# Bear Kodiak Hunter glass-powered string length



## trapperDave (Mar 12, 2005)

56" actual length, or one packaged/sold for 60"AMO


----------



## TDKK (Aug 27, 2009)

what is a good place to get one from?


----------



## alanraw (Feb 18, 2005)

You can easily purchase one on eBay. I bought a string from this guy not too long ago for a friend's recurve: http://cgi.ebay.com/Two-Ply-Custom-...in_0?hash=item2a00dc434a&_trksid=p3911.c0.m14

Pretty cheap, but decent quality string. As trapperDave stated, just be sure to specify that you need a "60 inch AMO length string" and he'll know what to send you. With 40 pounds, I would go with a 10-12 strand string---maybe even 8 strand. But on an older bow like that, I would only use Dacron (B50 or B500). It's safer for vintages.


----------



## TDKK (Aug 27, 2009)

Got as string at my local archery shop, now the problem is the bottum limb is warped a little to the left. Now I am researching ways to heat it up and bend it back...


----------



## alanraw (Feb 18, 2005)

Twisting (or, as some call it, "bumping") a twisted recurve limb back into position is a small matter, easily rectified


----------



## TDKK (Aug 27, 2009)

What would you recommend Alan?


----------



## alanraw (Feb 18, 2005)

http://www.archeryhistory.com/recurves/pics/limb.jpg

In addition to the procedures shown in the link (I tend to stick with the hot water one, and I'll only do that on a bow with solid, tight lams and no cracks in wood/glass), I will also usually let the bow sit, strung, for about a week at least at the manufacturer's recommended minimum brace height (sometimes lower) and viewing whether or not the string is sitting securely in the string grooves and letting that be my guide as to whether or not I've properly corrected the limb twist


----------



## TDKK (Aug 27, 2009)

Mine is a one-piece bow, so I am not sure if I should dunk it in the tub...

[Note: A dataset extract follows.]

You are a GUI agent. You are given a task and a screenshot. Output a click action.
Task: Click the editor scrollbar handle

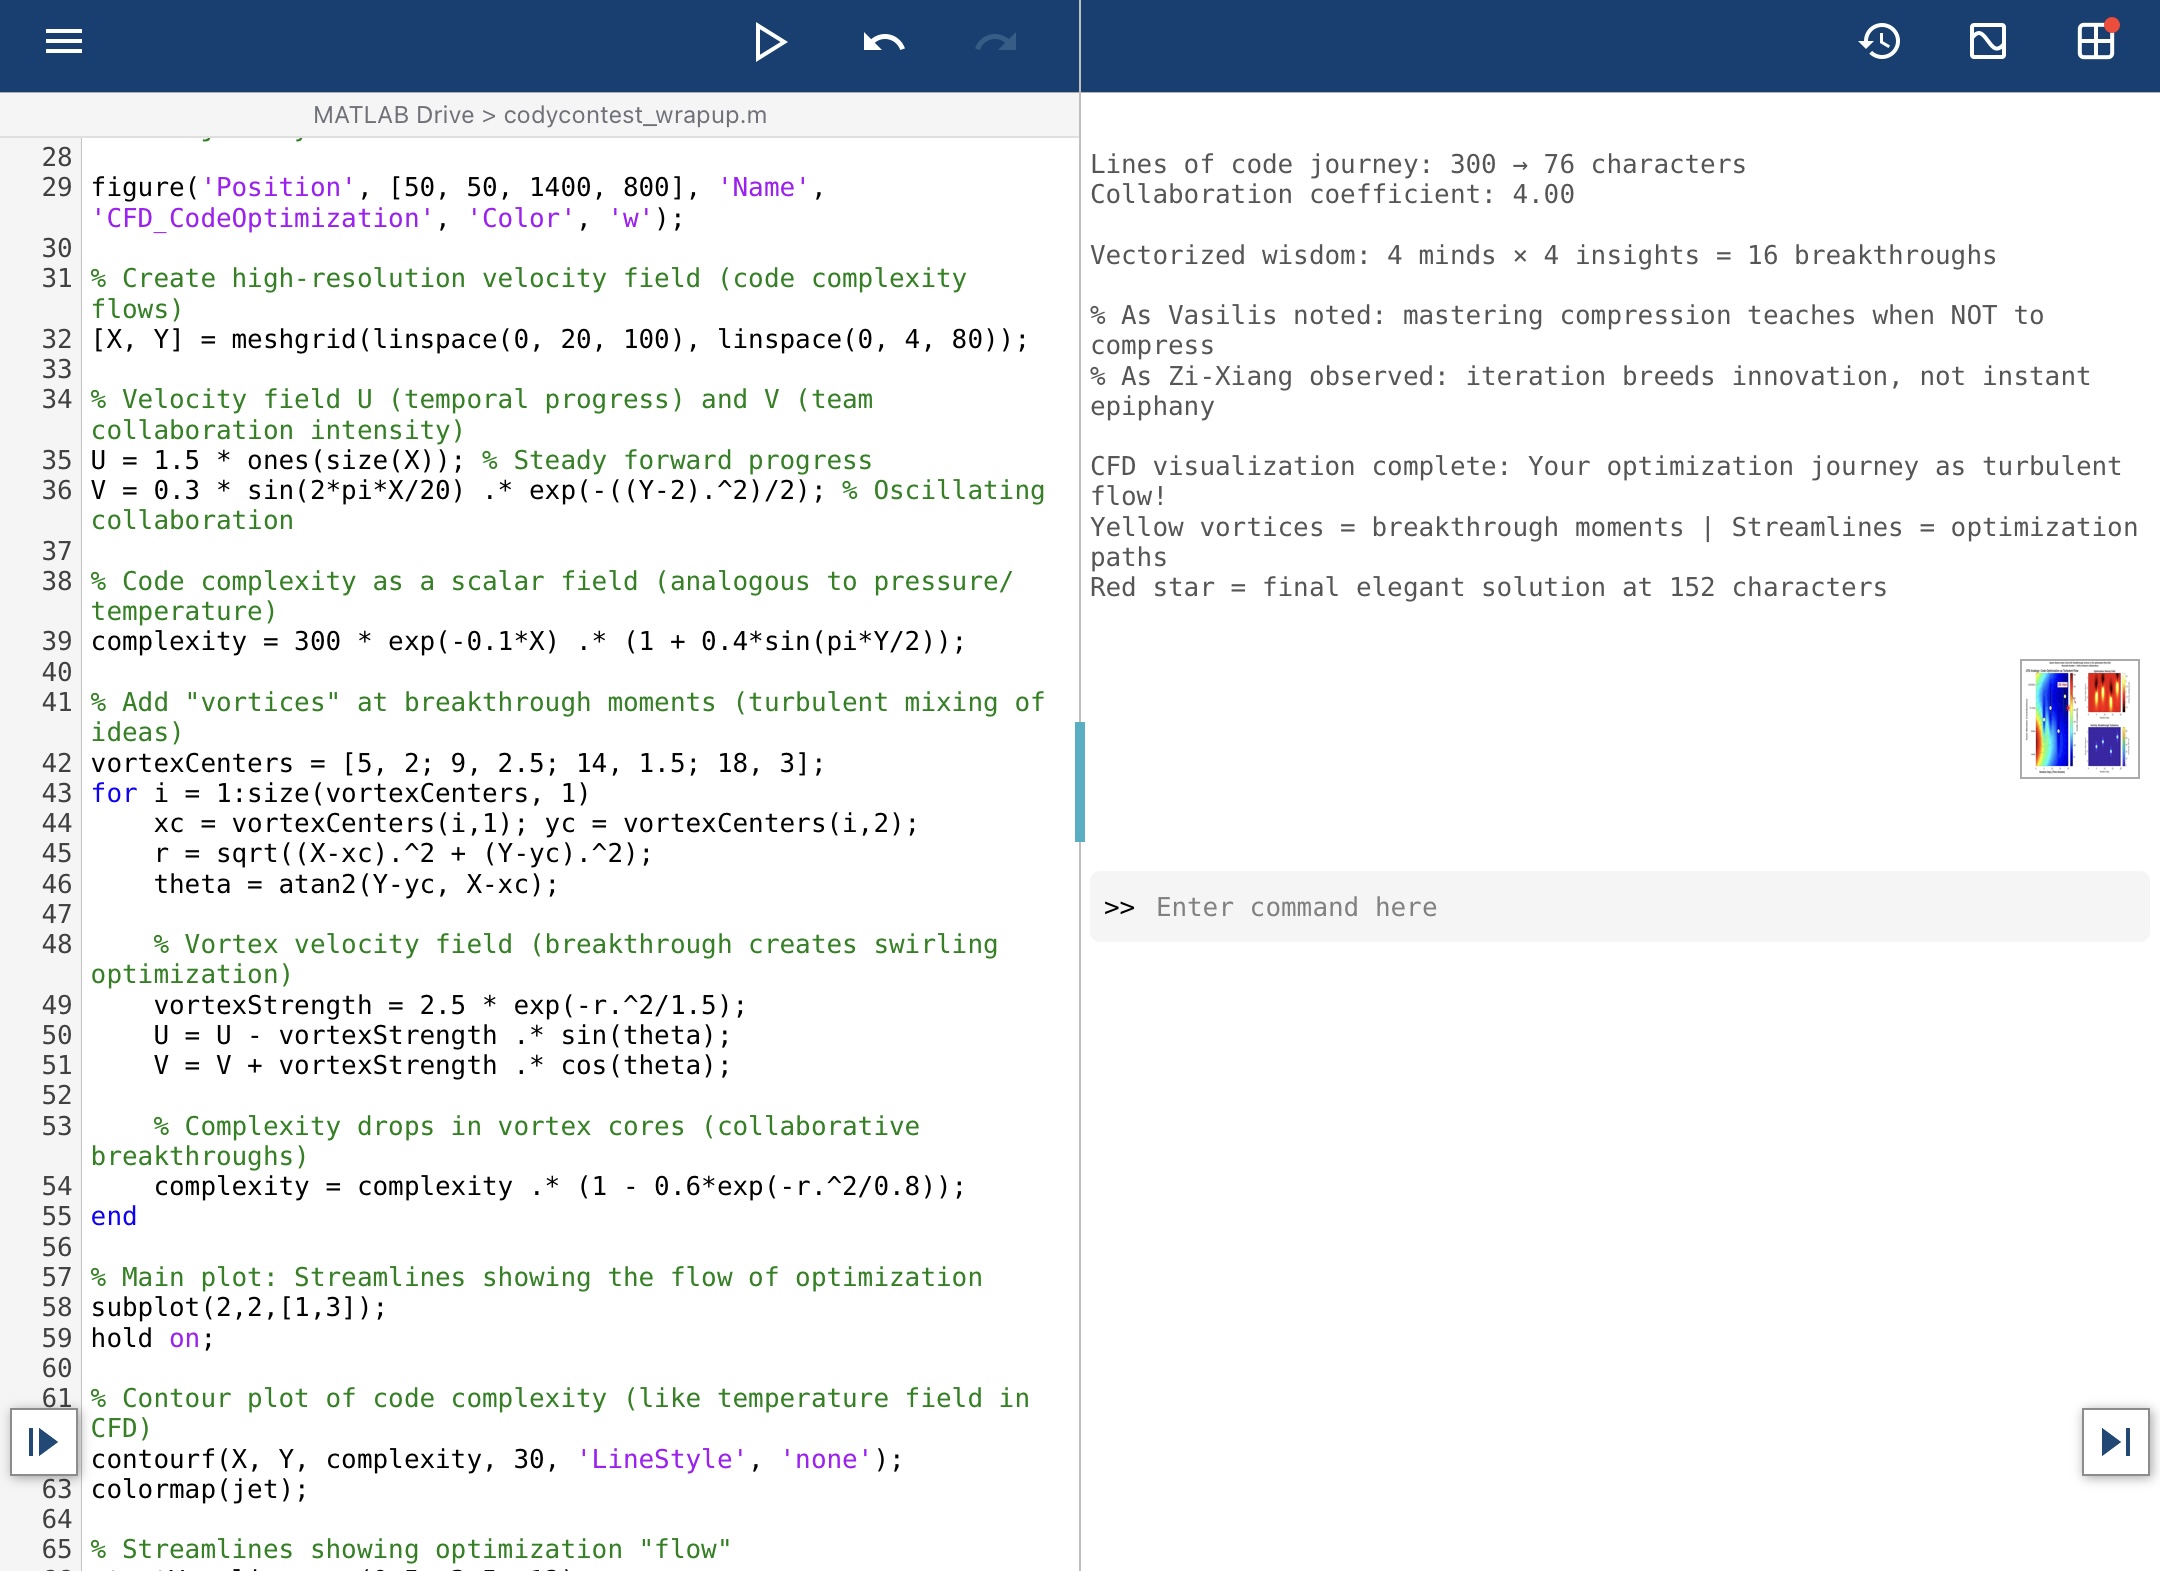click(1080, 781)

if I use a hair dryer at low setting, do I heat up the limb and twist it in the opposite direction? How long should I hold it there? And how long before I can re-string it and shoot it?

Thanks


----------



## alanraw (Feb 18, 2005)

I never dunked the entire bow in a tub. The way I did it was I would run the limb under hot water from the tap (or sometimes let the twisted limb sit over a pot of boiling water for a little bit) and then twist the limb in the opposite direction of the twist and then string it. This can take a few minutes of twisting and sometimes I would twist it to the point where the was a limb twist in the _opposite_ direction of the original twist. But after a little effort and experimentation with the degree of twisting, I would get to the point where the string was sitting securely in the string grooves. And I would let it sit there so the limb would have a little time to become accustomed to sitting back in the proper position


----------



## TDKK (Aug 27, 2009)

So your saying I could do this tonight, and if I get it right shoot it by tomorrow without issues?

Would it harm the bow to go through a few heating/cooling cycles in a few hour period?


----------



## alanraw (Feb 18, 2005)

TDKK said:


> So your saying I could do this tonight, and if I get it right shoot it by tomorrow without issues?
> 
> Would it harm the bow to go through a few heating/cooling cycles in a few hour period?


Well, as I previously stated, I would usually let the bow sit for a week to give the limb time to "set" in the proper position, but I can't really give a time frame as to when it would be "good to shoot." Also, I'm not sure you'll actually _need_ to put it through "a few heating/cooling cycles in a few hour period"---why not try heating it once and then manually giving it repeated twists in the opposite direction of the limb twist? You may want to avoid being rough with it, also. Just apply enough pressure and then string it and see whether or not the string is sitting securely in the string grooves. I'd let it sit there for a few days after you got it to that point, but that's just me...


----------



## trapperDave (Mar 12, 2005)

try to twist it back without heating first, usually all it takes.


----------



## Two Blade (Jul 13, 2008)

Your sting question has already been answered but I will add that you should eventually learn to make your own. I have a string on order from a guy in the classifieds and I am sick and tired of checking the mailbox everyday only to find out that my string hasn't arrived. I am through dealing with people and strings. As soon as I get the cash I am going to buy the DVD Doin The Twist and all of the string making supplies that I need and I am going to start making my own.


----------